1. Apparatus for providing control over the authenticity of a set of objects comprising a. a settable identification number printer;
b. a settable control number printer;
c. a random number generator associated with and establishing the setting of the control number printer; and
d. control means for causing the printers to print an identification number and a control number on an object.
2. Apparatus in accordance with claim 1 wherein the identification number printer is set by incrementing it after each printing to establish a sequential relationship between the identification numbers of sequentially printed objects.
3. Apparatus according to claim 2 wherein the random number generator establishes a random relationship between the control numbers of sequentially printed objects and between the control number of one object and the identification number associated therewith.

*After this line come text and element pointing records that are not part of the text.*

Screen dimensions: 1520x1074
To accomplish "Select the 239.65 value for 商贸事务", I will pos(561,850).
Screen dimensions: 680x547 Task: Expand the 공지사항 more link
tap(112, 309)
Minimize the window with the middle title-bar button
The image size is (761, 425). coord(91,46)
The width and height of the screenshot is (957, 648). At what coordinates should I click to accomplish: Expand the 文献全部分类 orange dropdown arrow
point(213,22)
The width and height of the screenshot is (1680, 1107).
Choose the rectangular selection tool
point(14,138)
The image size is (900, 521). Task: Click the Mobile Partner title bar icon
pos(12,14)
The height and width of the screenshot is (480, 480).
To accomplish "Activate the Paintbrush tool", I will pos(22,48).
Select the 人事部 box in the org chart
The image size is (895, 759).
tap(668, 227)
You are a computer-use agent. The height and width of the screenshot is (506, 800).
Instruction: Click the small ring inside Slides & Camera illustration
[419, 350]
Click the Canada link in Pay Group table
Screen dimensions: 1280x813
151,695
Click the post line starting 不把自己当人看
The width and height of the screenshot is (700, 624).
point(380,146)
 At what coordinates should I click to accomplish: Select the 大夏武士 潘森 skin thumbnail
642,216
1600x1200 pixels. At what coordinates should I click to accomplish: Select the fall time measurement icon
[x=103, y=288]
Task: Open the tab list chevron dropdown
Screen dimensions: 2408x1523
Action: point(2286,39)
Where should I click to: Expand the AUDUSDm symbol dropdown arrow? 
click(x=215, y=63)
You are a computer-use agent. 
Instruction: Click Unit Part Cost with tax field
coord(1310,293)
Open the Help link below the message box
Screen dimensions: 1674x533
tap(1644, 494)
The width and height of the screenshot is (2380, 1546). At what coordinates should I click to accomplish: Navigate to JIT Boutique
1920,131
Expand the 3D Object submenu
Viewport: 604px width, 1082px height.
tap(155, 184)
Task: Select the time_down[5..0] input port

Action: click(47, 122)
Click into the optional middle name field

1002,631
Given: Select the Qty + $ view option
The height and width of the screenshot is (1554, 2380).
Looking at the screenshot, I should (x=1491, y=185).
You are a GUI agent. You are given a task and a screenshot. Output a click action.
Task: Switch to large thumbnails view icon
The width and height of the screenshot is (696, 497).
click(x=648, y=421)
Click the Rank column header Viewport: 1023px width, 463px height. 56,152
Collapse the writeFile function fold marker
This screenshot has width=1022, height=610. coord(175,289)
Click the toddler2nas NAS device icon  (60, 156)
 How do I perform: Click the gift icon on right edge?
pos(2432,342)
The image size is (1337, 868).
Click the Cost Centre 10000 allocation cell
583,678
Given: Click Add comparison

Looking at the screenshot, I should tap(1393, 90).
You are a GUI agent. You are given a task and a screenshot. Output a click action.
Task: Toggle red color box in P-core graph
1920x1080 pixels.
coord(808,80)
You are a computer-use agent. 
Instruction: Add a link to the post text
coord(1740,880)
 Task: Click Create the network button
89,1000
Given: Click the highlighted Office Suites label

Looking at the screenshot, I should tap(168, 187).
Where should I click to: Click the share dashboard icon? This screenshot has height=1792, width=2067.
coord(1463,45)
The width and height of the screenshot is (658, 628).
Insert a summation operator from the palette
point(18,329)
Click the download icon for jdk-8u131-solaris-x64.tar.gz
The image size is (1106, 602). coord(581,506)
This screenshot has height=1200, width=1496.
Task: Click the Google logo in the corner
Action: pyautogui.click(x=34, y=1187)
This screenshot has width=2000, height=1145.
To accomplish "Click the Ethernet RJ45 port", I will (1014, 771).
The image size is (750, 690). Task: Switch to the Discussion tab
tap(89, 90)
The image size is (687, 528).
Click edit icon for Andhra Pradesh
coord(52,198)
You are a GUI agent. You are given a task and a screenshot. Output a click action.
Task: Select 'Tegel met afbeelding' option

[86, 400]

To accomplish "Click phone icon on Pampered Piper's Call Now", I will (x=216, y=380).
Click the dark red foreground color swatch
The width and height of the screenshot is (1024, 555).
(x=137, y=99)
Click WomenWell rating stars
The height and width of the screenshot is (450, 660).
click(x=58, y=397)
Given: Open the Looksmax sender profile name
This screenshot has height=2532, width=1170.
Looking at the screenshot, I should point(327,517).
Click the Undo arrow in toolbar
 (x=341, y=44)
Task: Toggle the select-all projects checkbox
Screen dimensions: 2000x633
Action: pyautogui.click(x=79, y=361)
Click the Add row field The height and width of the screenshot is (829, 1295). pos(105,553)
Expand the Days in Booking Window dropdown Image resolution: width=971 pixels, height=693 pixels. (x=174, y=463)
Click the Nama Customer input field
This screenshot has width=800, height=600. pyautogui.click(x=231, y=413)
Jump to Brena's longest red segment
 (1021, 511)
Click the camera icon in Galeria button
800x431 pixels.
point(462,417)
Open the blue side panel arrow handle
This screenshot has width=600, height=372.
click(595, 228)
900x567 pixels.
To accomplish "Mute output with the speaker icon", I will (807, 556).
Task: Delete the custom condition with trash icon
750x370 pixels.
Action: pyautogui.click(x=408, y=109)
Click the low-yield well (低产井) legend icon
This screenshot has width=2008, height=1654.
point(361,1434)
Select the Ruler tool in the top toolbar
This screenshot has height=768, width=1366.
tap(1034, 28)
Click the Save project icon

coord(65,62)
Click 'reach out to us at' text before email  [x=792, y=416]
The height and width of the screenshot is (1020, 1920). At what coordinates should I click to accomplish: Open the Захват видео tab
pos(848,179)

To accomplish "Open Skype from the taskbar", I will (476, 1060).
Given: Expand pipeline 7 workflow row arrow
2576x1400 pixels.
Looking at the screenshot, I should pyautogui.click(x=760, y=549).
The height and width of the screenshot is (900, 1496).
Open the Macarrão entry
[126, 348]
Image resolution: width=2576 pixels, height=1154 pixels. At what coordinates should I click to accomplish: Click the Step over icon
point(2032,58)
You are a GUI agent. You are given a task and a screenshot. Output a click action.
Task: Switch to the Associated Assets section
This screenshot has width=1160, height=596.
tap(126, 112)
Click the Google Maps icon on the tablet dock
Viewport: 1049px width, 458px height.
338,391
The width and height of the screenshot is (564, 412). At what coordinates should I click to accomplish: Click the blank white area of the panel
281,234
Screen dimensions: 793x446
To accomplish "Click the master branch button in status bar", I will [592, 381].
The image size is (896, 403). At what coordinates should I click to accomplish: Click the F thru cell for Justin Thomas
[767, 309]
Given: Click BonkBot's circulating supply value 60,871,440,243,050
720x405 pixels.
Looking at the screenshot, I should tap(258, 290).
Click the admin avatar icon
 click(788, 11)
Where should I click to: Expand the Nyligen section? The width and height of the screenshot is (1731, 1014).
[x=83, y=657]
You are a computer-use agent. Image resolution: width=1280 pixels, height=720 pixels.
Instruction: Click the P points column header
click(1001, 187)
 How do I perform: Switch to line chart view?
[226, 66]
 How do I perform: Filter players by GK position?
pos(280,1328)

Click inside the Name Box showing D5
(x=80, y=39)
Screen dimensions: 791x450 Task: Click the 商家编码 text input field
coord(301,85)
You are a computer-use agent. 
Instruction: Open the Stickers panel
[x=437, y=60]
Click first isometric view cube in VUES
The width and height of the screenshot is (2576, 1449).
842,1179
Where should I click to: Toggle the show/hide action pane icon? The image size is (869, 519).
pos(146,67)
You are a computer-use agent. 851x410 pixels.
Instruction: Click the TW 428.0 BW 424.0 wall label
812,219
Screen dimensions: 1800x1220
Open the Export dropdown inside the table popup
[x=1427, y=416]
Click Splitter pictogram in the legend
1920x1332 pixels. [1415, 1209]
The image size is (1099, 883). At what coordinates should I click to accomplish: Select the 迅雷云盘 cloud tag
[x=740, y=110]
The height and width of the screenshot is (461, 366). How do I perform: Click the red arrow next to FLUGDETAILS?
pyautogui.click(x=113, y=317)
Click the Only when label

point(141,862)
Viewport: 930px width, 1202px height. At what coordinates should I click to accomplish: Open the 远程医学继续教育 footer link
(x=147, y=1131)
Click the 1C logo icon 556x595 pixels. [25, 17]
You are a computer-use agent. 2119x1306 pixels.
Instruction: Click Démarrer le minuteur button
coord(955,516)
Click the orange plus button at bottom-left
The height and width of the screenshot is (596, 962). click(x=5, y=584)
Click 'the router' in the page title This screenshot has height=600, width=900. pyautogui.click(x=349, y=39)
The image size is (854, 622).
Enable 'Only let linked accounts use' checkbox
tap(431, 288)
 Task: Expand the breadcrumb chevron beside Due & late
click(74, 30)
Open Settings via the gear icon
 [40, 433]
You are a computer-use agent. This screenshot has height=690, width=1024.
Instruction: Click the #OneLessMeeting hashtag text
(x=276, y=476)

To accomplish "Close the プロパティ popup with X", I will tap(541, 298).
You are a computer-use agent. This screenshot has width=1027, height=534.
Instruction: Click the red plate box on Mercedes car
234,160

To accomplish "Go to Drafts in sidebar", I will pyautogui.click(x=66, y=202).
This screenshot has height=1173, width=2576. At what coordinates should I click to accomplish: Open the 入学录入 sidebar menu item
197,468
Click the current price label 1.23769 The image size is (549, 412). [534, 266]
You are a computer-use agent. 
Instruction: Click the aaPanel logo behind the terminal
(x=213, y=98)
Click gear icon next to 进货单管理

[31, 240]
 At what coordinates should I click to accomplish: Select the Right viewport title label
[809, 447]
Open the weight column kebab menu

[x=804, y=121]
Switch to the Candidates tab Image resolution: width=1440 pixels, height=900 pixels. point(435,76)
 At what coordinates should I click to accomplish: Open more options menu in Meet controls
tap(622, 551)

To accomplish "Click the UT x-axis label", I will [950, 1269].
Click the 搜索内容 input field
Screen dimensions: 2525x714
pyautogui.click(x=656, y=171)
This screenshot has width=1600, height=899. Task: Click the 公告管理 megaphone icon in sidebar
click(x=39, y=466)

4. Apparatus in accordance with claim 3 wherein each digit position of the control number printer has a rotatable disc containing indicia on the edge thereof selectively engageable with an object to be printed, and a driver associated with each disc and responsive to the output of the random number generator for establishing the angular position of the disc and hence the indicia to be printed on an object.
5. Apparatus in accordance with claim 4 including an identification number generator associated with and establishing the setting of the identification number printer.
6. Apparatus in accordance with claim 5 including comparator means for comparing the identification number and control number actually printed on an object as an ordered pair of numbers with the contents of the identification number and control number generators, and for responding to such a comparison by indicating when a discrepancy exists.
7. Apparatus according to claim 6 including an auxiliary printer for printing out those ordered pairs of numbers indicated by the comparator means whereby a list is obtained of those objects whose ordered pair of numbers has been improperly selected.
8. Apparatus for applying an ordered pair of numbers to each object of a set comprising:
a. an identification number printer, and a control number printer;
b. a control number printer having at least one rotatable disc;
c. means for regularly incrementing the identification number printer in response to printing an identification number on an object; and
d. means for rotating the disc independently of the incrementing of the identification number printer including the disc in response to printing a control number on an object.